Charles William "Bill" Whitney (born 1944) is an Australian Aeronautical Engineer who has designed numerous light, very light and replica aircraft types, as well as making a number of contributions to the development of very light / recreational aircraft and aircraft safety.

== Aircraft Designs ==
The following aircraft have been designed by C. W. Whitney during his career:

=== 1970s ===
- Aerobike - Single seat very light biplane, constructed by himself. Similar in layout to the Hovey Whing Ding, only one was made.
- Cygnet - Single seat very light monoplane with parasol wing. A small number were made by amateur builders.

=== 1980s ===
- Flying replica of the Fokker F.VIIB/3m "The Southern Cross" - Based on available drawings and inspections of the original aircraft, the replica was redesigned and drawn to comply with modern airworthiness requirements.
- Australian LightWing Model GR-532 / GR-582 / GR-912 ultralight / recreational aircraft - The original concept was proposed by Howard Hughes and it was developed into an ANO 95.25 (later CAO 101.55) approved aircraft and subsequently produced in large numbers as either ready-to-fly or in kit form. In production.
- Flying replicas of the Bristol F2b Tourer biplanes for the TV miniseries A Thousand Skies - Bristol Tourer aircraft were originally flown by Sir Charles Kingsford-Smith during his early flying for Western Australian Airways. Two replicas were built in a 14-week timeframe from "first pencil to paper to first flight".
- Wedgetail Gyroplane - Configured in a similar fashion to a traditional Juan de la Cierva gyroplane with a forward (tractor) engine and horizontal stabiliser for pitch stability.
- Aircorp Bushmaster two and four seat light aircraft - Fabric covering over welded tubular steel fuselage in a similar arrangement to an Auster Arrow or Piper Cub.

=== 1990s ===
- Seabird Seeker - An all-metal observation aircraft of unusual pusher configuration, developed and certified to FAR 23. In production.
- Flying replica of the Vickers Vimy - The replica aircraft was used to re-enact the first flights from England to Australia, England to South Africa and the US to England.
- Amethyst Falcon ultralight biplane - Plans-built single seat aircraft for basic aerobatic flying (+6G / -3G), employs sheet metal fabric covered wings with tubular steel fabric covered fuselage.

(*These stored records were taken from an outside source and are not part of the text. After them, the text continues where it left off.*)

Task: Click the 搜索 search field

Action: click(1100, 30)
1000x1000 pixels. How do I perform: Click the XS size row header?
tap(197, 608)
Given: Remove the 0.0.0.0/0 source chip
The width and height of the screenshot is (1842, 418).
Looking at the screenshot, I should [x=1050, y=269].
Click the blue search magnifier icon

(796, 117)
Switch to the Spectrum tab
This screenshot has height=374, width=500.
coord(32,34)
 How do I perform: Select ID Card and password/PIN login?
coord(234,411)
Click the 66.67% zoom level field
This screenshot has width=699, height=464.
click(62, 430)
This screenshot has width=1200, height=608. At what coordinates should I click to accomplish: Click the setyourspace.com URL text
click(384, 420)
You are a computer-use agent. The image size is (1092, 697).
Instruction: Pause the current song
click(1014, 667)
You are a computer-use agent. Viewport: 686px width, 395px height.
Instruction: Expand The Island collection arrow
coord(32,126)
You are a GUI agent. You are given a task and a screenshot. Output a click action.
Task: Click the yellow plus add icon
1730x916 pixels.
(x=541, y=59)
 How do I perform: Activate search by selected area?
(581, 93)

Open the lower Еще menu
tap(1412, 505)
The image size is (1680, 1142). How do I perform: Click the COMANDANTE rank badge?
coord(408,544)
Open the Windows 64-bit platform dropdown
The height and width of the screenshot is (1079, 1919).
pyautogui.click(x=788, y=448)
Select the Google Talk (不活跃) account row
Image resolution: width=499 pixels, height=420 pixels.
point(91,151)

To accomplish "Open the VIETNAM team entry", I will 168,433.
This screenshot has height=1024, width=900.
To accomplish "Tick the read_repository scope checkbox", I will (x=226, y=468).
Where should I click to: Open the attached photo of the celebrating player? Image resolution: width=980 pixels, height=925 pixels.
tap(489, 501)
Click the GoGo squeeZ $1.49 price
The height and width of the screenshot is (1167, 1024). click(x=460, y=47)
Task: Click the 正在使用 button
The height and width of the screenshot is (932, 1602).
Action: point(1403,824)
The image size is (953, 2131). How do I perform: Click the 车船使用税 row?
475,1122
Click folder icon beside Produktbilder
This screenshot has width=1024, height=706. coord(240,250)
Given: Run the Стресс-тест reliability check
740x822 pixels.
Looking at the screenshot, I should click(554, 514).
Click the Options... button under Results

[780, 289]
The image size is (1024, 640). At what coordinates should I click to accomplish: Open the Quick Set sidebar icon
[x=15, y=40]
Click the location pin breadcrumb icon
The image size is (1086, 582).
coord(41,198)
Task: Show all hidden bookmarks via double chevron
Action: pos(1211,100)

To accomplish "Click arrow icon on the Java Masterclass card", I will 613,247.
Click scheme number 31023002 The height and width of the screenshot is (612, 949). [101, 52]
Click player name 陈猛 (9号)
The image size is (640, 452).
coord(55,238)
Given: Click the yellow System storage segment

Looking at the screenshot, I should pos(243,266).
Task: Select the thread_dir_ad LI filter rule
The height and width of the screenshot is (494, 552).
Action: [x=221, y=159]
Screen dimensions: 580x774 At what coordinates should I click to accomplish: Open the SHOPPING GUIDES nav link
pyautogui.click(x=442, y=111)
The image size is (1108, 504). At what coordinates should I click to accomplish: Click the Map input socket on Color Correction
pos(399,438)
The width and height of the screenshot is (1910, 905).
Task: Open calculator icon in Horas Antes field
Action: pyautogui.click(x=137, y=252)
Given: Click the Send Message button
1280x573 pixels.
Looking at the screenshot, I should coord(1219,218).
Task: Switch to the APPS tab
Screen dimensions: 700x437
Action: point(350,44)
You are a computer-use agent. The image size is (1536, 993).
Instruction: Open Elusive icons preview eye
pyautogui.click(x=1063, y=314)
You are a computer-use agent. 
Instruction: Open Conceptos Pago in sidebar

Two constructed and flown to date.
- Magpie ultralight - Plans built single seat aircraft for recreational flying, uses a fabric covered wing with hoop pine structure and an extruded boom rear fuselage. One constructed and flown to date.

=== 2000s ===
- Flying replica of the Wright Flyer III - Built in Narromine NSW, it was launched at an event attended by Buzz Aldrin and subsequently made a number of short flights.
- Whitney Boomerang trainer - Designed from the outset to satisfy the requirements of general aviation flying instructors, this aircraft features an all-aluminium wing and aft fuselage, using a forward fuselage constructed of welded tubular steel for impact protection. Seats and harnesses were tested to the modern 26G forward / 19G down crashworthiness requirements of FAR 23, making it only the second Australian aircraft to achieve this goal, after the GippsAero GA-8 Airvan.
- Flying replica of the Spirit of St Louis - Completed major portions of the airframe design.